TypeError: expected Tensor as element 0 in argument 0, but got int

OswaldoBornemann commented 1 year ago

 emd = torch.cat(emd_lst)
          _     _   _ [9999, 9999, 9999, 9999, 9999, 9999, 9999, 9999, 9999, 9999, 9999, 9999, 9999, 9999, 9999, 9999, 9999, 9999]
          _     _ <built-in method cat of type object at 0x7f3b1185d100>
          _ <module 'torch' from '/~/anaconda3/envs/pytorch13/lib/python3.8/site-packages/torch/__init__.py'>

TypeError: expected Tensor as element 0 in argument 0, but got int

ZENGXH commented 1 year ago

Hi @PPGGG can you provide more log? like the line above the emd = torch.cat(emd_lst) ? what the command are you running?

OswaldoBornemann commented 1 year ago

@ZENGXH I just ran bash ./script/train_prior.sh 1.

ZENGXH commented 1 year ago

It seems the emd_batch is a int instead of tensor: this is wired, the value is also much larger than I expected.

are you training on the ShapeNet dataset?

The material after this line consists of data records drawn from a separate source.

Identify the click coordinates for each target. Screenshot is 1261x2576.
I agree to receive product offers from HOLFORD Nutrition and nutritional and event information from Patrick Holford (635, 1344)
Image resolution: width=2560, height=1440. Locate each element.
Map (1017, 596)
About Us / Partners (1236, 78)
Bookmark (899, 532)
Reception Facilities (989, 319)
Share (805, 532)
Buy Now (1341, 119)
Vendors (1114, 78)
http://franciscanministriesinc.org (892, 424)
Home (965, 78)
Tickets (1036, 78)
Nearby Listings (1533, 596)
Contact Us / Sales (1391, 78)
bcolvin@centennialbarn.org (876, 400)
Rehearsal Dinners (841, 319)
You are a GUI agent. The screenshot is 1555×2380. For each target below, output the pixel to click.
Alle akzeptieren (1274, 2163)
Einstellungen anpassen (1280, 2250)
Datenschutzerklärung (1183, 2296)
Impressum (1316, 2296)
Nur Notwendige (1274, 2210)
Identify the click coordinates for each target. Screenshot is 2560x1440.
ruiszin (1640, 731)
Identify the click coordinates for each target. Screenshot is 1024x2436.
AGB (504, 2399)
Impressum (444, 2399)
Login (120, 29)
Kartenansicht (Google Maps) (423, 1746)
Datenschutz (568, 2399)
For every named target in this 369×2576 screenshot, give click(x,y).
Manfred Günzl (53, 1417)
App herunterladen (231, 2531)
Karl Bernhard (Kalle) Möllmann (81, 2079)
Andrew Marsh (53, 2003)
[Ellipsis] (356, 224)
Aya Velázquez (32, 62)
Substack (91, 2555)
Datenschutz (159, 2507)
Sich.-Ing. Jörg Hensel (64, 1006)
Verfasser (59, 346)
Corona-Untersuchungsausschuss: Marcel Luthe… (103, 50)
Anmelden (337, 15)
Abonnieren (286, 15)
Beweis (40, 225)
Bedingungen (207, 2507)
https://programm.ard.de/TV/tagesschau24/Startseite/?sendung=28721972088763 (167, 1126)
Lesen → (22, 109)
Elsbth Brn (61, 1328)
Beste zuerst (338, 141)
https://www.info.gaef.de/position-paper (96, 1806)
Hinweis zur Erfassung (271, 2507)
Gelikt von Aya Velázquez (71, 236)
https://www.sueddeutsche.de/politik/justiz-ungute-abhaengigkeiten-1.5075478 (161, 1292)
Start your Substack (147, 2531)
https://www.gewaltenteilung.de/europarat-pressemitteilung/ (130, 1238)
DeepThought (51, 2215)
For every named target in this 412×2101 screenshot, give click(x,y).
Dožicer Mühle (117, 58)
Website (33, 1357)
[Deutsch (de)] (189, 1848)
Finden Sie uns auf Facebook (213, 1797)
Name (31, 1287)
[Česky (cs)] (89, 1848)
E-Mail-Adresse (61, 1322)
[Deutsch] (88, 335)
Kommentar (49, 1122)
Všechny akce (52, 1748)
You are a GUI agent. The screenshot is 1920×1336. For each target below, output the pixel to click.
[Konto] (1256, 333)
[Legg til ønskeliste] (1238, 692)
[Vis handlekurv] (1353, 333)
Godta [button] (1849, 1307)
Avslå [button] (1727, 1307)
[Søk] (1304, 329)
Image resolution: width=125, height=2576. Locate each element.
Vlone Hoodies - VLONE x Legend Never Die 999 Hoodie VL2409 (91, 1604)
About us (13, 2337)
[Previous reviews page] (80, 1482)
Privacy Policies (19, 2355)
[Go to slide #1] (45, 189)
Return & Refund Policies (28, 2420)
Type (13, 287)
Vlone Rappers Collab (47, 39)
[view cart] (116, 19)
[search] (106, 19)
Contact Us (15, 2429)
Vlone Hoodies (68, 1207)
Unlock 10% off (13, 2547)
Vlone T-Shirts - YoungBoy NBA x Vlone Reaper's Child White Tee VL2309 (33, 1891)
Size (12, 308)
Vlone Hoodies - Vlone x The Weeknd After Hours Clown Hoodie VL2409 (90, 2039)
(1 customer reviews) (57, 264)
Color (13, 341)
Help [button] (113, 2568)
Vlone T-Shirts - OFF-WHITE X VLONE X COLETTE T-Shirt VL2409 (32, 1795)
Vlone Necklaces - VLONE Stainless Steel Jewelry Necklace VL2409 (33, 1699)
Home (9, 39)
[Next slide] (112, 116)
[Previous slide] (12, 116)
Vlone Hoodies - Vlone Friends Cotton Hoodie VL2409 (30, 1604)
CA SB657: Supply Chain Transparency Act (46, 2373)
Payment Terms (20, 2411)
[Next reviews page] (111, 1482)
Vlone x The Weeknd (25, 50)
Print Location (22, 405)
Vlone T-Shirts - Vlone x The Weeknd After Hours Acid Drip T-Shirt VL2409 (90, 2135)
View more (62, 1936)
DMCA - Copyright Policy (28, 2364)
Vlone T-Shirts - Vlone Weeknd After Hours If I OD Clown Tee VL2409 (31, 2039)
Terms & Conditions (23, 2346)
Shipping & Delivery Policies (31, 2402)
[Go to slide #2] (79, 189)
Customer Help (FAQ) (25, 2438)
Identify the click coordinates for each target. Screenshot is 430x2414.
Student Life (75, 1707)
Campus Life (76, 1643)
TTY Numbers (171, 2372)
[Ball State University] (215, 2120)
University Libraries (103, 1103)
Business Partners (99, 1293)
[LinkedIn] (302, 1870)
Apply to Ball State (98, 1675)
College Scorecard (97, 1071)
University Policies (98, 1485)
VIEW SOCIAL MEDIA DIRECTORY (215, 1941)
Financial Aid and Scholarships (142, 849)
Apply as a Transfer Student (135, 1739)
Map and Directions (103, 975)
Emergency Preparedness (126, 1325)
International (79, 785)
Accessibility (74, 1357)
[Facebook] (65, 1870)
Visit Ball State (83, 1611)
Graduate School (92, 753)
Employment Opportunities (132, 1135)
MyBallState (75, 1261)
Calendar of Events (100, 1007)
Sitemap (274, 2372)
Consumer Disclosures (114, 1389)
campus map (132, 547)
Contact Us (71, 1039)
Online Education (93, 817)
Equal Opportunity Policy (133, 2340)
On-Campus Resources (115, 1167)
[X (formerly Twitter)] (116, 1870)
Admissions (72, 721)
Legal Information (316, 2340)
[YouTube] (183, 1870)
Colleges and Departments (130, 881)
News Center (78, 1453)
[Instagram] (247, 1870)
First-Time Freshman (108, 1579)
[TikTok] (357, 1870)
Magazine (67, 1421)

Could you try to add this line:

    print(f'emd_batch: {emd_batch}; sample_batch: {sample_batch.shape} {ref_batch.shape}; batch_size={batch_size}; value range: {sample_batch.min()} {sample_batch.max()}; {ref_batch.min()} {ref_batch.max()}; ')

before line 213 of the utils/evaluation_metrics_fast.py files (link). And paste the output here?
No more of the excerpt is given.